Our eyes dart around to meet one another’s, breaths caught in our chest.
And then Lavinia tips her head back, letting out an ear-splitting victory cry. Both of her fists thrust into the air, and I’m speechless as I watch the joy transform her face. That, plus the shock of watching all the gears turn and tick, is why I almost don’t catch her when she launches herself into my arms, barking out a jubilant laugh.
“We did it!” Grabbing my face, she plants a hard, aggressive kiss to my lips, springing back with a beaming smile. Sy and Remy look just as floored, and maybe it’s a testament to the complete fuckery of our tenure as Dukes that it takes a moment for us to begin celebrating too.
“Holy shit,” Sy says, taking in the moving clock parts. He palms his forehead as he watches. “It is working, isn’t it?”
Lavinia excitedly suggests, “Let’s go downstairs to–”
From one breath to the next, the air around us suddenly explodes.
We all drop to the floor, Sy diving to cover Lavinia as we clap our hands over our ears. All I can think about are hidden bombs and failsafes. I see the same panic cross Remy’s eyes as he crawls toward us.
But the longer we brace for it, the more we realize this isn’t an explosion.
It’s the goddamn bells.
Sy’s hands drag slowly from Lavinia’s head. “Oh,” he mouths, looking upward with a bloodless face. “Oh, hell no. Fuck no!”
Remy belts out a relieved laugh, but I’ve got to agree with my brother. Yelling over the bong of the chime, I ask, “We’re supposed to sleep beneath that thing?”
Lavinia is absolutely awestruck, though. She climbs slowly to her feet, gaping up toward the noise.

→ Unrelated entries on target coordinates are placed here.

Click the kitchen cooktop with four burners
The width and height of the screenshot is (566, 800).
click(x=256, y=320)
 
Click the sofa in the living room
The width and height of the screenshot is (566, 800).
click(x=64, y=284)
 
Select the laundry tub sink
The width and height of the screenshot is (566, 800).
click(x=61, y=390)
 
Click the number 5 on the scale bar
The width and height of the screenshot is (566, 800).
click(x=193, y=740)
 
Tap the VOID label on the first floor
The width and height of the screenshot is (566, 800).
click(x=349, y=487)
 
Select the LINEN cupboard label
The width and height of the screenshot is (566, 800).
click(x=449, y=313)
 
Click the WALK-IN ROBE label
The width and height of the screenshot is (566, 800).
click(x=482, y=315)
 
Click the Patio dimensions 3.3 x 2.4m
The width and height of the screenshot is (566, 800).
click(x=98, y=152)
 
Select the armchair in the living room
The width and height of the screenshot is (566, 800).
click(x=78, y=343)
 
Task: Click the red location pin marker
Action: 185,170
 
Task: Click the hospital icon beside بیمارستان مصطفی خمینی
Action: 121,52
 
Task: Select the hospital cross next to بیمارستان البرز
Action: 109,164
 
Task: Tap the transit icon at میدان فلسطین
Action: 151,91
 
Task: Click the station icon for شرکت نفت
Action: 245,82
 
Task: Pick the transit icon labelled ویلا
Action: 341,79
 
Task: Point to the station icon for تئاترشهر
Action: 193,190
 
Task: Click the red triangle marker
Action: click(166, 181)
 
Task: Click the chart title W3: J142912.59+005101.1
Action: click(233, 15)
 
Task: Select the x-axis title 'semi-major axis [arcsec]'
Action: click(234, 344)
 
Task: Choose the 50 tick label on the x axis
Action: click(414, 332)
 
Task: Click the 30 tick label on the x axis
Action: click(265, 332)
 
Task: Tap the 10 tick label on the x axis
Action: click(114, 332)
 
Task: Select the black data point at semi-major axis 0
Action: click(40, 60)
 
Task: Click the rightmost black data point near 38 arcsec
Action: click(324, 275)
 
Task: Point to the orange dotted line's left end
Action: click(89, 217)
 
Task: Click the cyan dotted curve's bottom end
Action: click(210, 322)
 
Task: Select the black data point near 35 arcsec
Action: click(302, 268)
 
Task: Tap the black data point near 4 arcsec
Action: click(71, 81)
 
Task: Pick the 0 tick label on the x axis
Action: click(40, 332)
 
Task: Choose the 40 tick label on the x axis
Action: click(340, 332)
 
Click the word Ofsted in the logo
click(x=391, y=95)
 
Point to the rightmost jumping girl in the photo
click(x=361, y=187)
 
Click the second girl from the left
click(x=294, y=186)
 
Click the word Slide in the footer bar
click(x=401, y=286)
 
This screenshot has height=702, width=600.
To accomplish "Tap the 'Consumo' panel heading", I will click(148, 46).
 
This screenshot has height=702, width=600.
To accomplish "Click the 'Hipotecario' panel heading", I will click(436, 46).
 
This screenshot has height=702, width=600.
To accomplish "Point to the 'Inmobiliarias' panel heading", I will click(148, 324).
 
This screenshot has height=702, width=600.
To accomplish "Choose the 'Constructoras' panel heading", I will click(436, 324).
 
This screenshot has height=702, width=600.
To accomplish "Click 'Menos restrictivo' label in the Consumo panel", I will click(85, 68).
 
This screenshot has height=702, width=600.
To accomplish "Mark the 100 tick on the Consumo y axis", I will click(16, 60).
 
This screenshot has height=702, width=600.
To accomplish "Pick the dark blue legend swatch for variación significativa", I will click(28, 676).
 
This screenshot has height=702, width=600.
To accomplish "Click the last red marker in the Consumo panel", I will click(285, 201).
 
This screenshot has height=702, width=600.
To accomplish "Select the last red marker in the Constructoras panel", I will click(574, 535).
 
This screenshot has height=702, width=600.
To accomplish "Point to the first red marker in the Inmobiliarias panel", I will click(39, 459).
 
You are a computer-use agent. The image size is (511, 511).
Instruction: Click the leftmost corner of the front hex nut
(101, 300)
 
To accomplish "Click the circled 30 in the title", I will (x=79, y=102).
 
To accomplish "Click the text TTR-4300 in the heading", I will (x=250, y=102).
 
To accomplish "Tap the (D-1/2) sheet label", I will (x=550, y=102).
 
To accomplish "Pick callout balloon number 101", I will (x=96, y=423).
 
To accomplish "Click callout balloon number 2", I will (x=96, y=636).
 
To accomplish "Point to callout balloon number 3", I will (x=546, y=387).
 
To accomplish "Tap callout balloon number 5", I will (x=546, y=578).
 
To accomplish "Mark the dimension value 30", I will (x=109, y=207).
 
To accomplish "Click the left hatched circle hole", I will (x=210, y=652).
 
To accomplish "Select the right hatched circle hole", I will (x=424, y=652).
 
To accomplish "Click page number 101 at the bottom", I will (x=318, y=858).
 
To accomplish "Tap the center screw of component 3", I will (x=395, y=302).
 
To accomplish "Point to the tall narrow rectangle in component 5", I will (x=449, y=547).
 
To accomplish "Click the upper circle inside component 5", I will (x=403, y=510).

I know where she’s going before her feet even move, and I groan as I follow her, Remy and Sy not too far behind.
If I thought the bells were loud in the clock room, then they’re even worse when we climb out onto the belfry, a gust of air whipping her blue hair around her face. Sy sticks his fingers into his ears and sends the bells above us a sharp glare, but Remy and Lavinia look absolutely fucking captivated.
“Holy shit,” I hear Remy yell over the noise. “Vinny, you fucking did it!”
She turns to say something to him, eyes alight with wonder, but I’ll never know what it is. Her gaze drops to the streets below, and I don’t understand at first what the slack, shocked look on her face is meant for.
And then I turn to look, too.
Below us, the streets are growing speckled with people.
They spill out from warehouses and buildings, arms raised as they point upward, to where the four of us are standing. We can’t hear them–we can hardly even make out their expressions, they’re so far down–but I can imagine well enough what they’re thinking, because I’m thinking it, too.
One day, at 7:32, West End stopped breathing. For decades it’s been here, quiet and solemn and so fucking angry about it that we grew into a group of desperate fists.
Today, we have a heartbeat again.
I sling my arm around Lavinia’s shoulders as she stares out over them. The lost people. The broken people. The fighters. People like us. Pressing a kiss to her temple, I tell her, “I love you so fucking much, Little Bird.”
There’s no way she can hear me over the bell chimes, but she still turns to give me a proud, fierce smile. “I love you, too.”
Those words will never get old. I couldn’t have predicted it two years ago, when a hurt, terrified girl slammed the sole of her boot into my jaw and made an imprint on my soul. I couldn’t have known during all those long nights in the old Crane Motor Inn. I didn’t even realize it when I placed the dominoes that would fall to make her my Duchess.
Little birds, striking vipers, and angry bears…
These are all wild, resilient things.
And a cage could never hold her heart.